From a markets perspective, the US, the UK, and Canada are still among the highest takers of talent compared to other economies. High income countries in the Gulf have also become attractive talent destinations. During the global financial crisis, the Gulf only appealed to unskilled and semi-skilled sections of the workforce. However, these geographies have once again become attractive destinations for skilled professionals from across the globe. While there is an attempt by the government in these countries to localize talent across sectors, it will be a while before companies become self-sufficient and hence even today a large percentage of employees in the Gulf continues to be expats.

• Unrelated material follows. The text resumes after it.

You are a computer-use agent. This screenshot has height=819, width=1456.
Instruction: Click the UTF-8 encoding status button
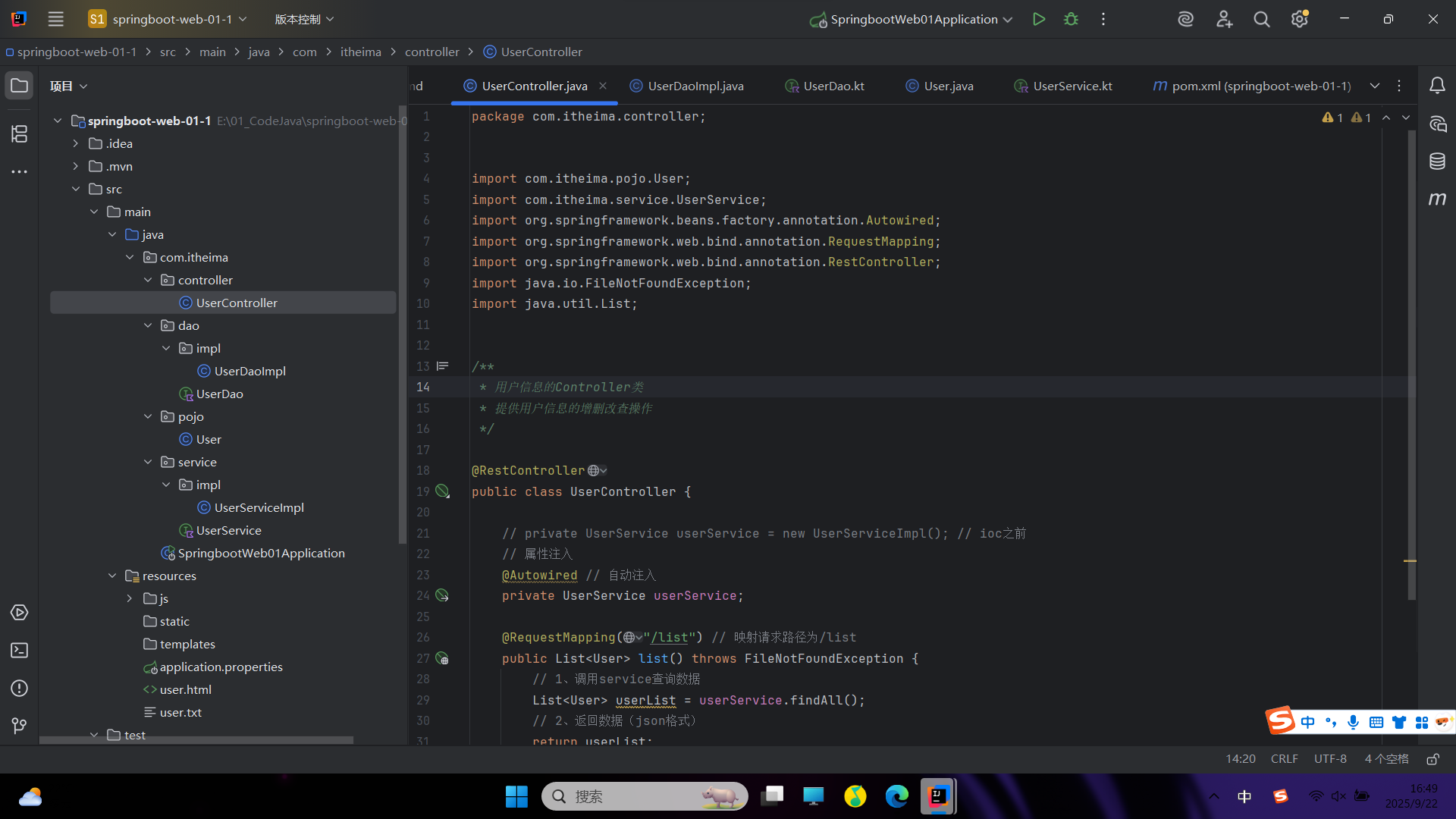pyautogui.click(x=1330, y=759)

Multiple parameters determine why individuals choose jobs in a particular foreign location. Other than financial motives, personal preferences such as the quality of life and proximity to home country play an important part in deciding a destination. Dubai and Singapore have become even more popular destinations for Indian talent because it provides for a safe environment to work in and is also close to home. There is often a trade-off between financial gains and the quality of work life. For example, there are countries that are considered as “hardship destinations” where financial gains are considerably higher compared to other countries though aspects such as safety, quality of education and healthcare, freedom of expression, are of lower standing. Overall, given these considerations, Dubai compared to other countries in the Gulf emerges as the most popular talent destination. For unskilled and semi-skilled workers, compensation, still plays a deciding role and therefore most economies are able to attract this talent segment by competing on pay alone.
What is undeniable is the need for organizations to source talent globally with a view of increasing their business competitiveness. However, seamless talent migration across boundaries does continue to pose challenges for several companies. This is on account of governments across the world aiming to strike the right balance between job creation locally and bringing in world-class talent from other countries. Traditionally, industries with fewer home-grown qualified professionals have relied heavily on expatriate talent. The situation accentuates when the industry witnesses sudden growth. For example, many pilots in the aviation sector in India were hired from outside the country when there was a surge in new airlines starting operations in India. The life cycle of the industry, the current and future talent needs compared with the availability of specialized skills locally determines to what extent talent needs to be imported. For a long time, senior level positions in Banking especially in multinational banks were held by expats. However, over the last decade, several senior positions that were held by expatriates are now held by local talent.
The IT industry continues to drive global economic growth and still presents the greatest need for sourcing talent globally. However, in India the IT Industry has begun benefitting from talent repatriation and has gained considerably from the return of skilled talent after completing long-term stints in other geographies. Apart from their rich experience, these professionals also bring with them the skills and knowledge learnt abroad. Similarly, the healthcare and ITeS industries are also benefiting.
Organizations need to start building talent models that are aligned with current realities of doing business and changing individual preferences. Retaining and attracting talent is not only influenced by financial growth prospects of the business but are also largely influenced by what one can expect from the country. The risk of talent outflow continues to be a real risk which needs serious attention.